At the time of the dog incident, Oakley had been quarantining at her home in the Yukon after returning from a koala rescue mission to Australia. Like most business owners these days, Oakley has had to adjust her veterinary practice to meet government mandates and new social-distancing requirements.
During her quarantine in the Yukon, Haines Junction animal owners were able to drop off pets like the vomiting goat with a broken leg that Oakley treated with intravenous fluids. For Haines residents, she said she was able to offer teleconference consultations coupled with in-person assistance from her daughter. Since then, Oakley has arrived in Haines and is able to see drop-off patients as well as videoconference patients in accordance with her state-approved plan of protection.
Videoconference consultations are not ideal, Oakley said, but she said it is a step up from what she’s normally able to offer pet owners when she’s out of town. In compliance with U.S. Food and Drug Administration guidance, the state of Alaska lifted restrictions on veterinarians to allow them to deliver Telehealth. Oakley said this gives her the ability to consult with pet owners using platforms like Zoom to determine whether their animal’s issue is an emergency requiring immediate attention or if it is something that can wait until travel restrictions ease. She said, in addition to consultations, while she was out of town, she was able to provide a limited number of physical treatments like refilling prescriptions, administering booster vaccines and gathering samples of potentially dangerous growths for further testing, by coordinating with her daughter.

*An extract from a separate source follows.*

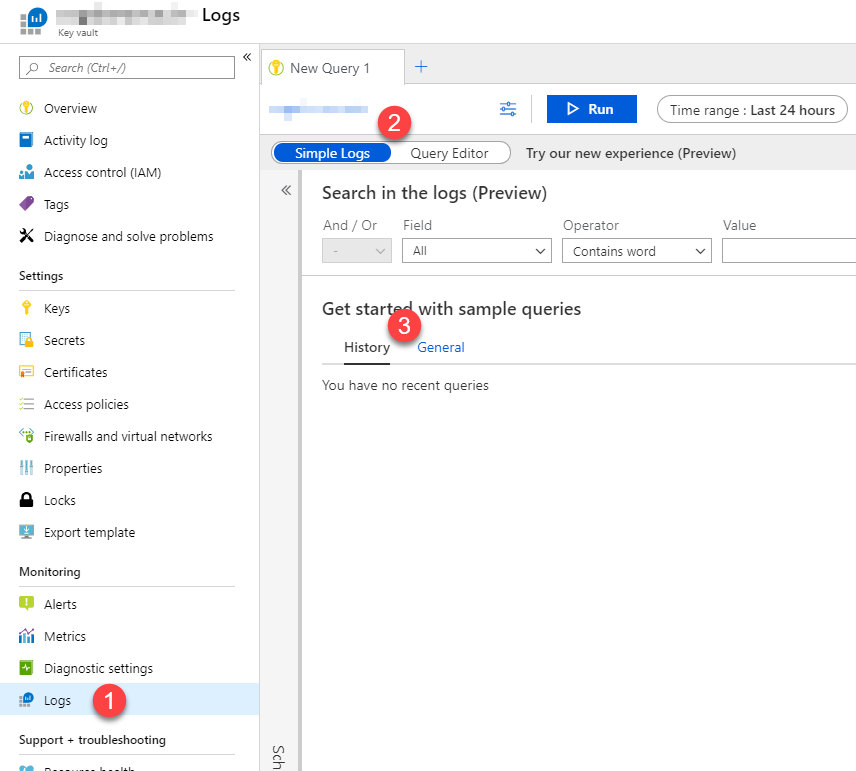Screen dimensions: 856x771
Task: Click the sidebar search input box
Action: pyautogui.click(x=127, y=68)
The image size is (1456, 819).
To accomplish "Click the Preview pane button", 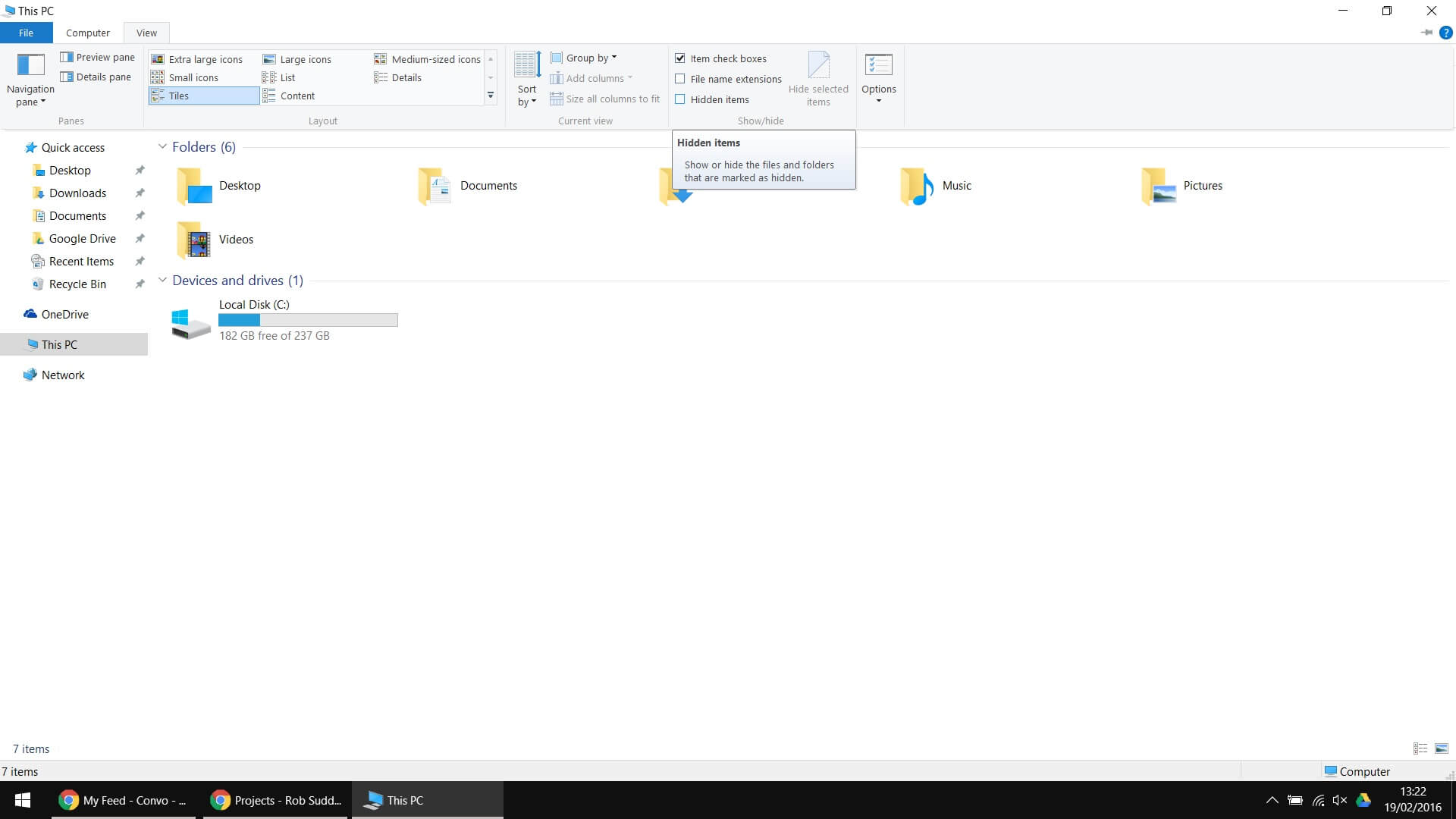I will [97, 57].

Oakley said there are limitations on what services she is able to offer remotely. Her daughter is not able to administer vaccines for parvovirus, a canine disease that tends to have a resurgence every spring, or rabies, Oakley said. In an emergency, she recommends that owners travel to a veterinary clinic in Whitehorse or Juneau. Of course, for the choking dog, that would have taken far too long, she said.

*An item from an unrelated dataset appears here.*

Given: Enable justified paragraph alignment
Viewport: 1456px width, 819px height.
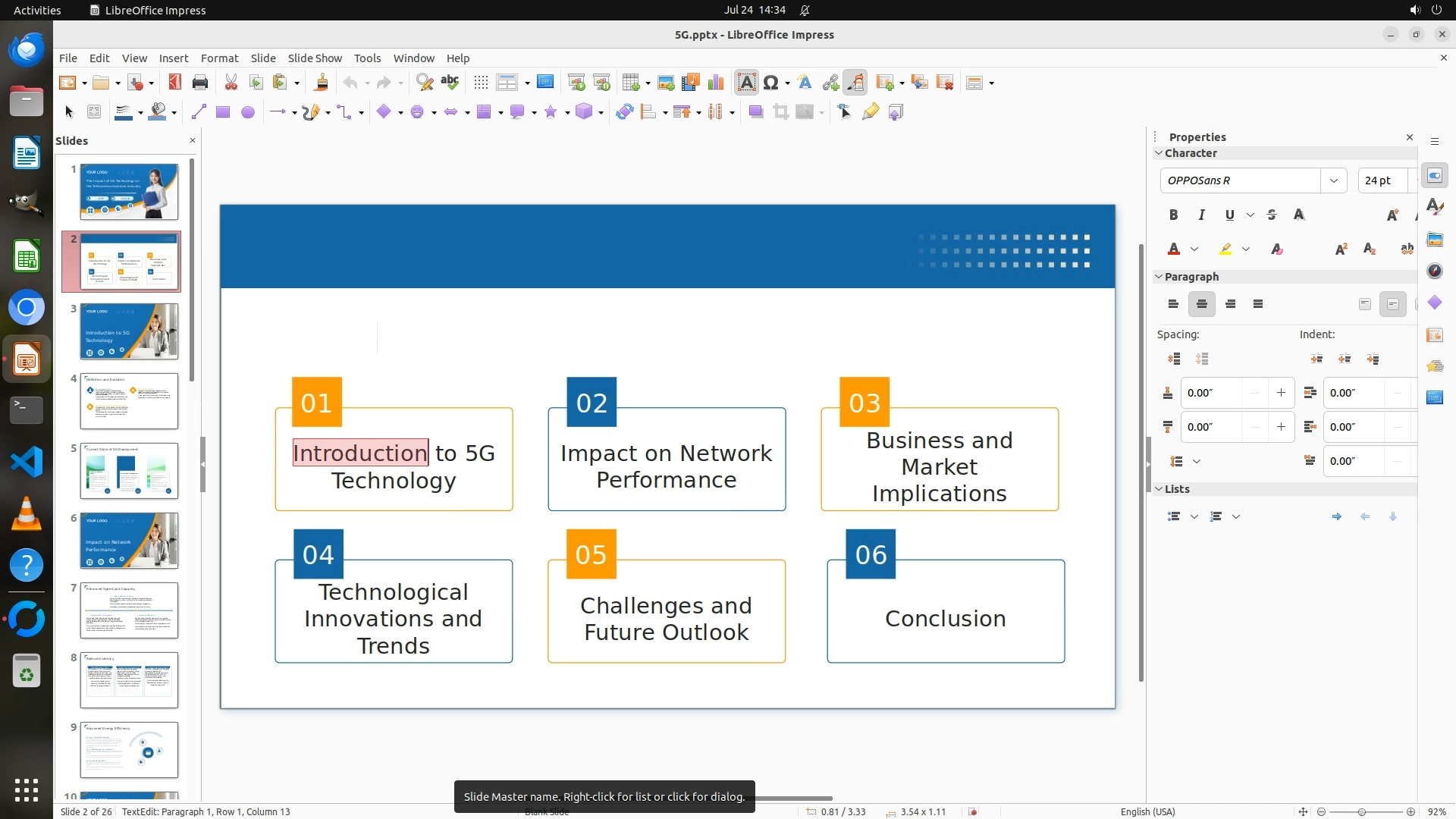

As a vet, there is a possibility that Oakley would have to treat a coronavirus-infected animal at some point during this pandemic. The Centers for Disease Control and Prevention has confirmed a small number of COVID-19 cases in pets. Oakley said the state of Alaska has told veterinarians they can request COVID-19 testing for an animal displaying respiratory symptoms if their owner is a confirmed coronavirus case.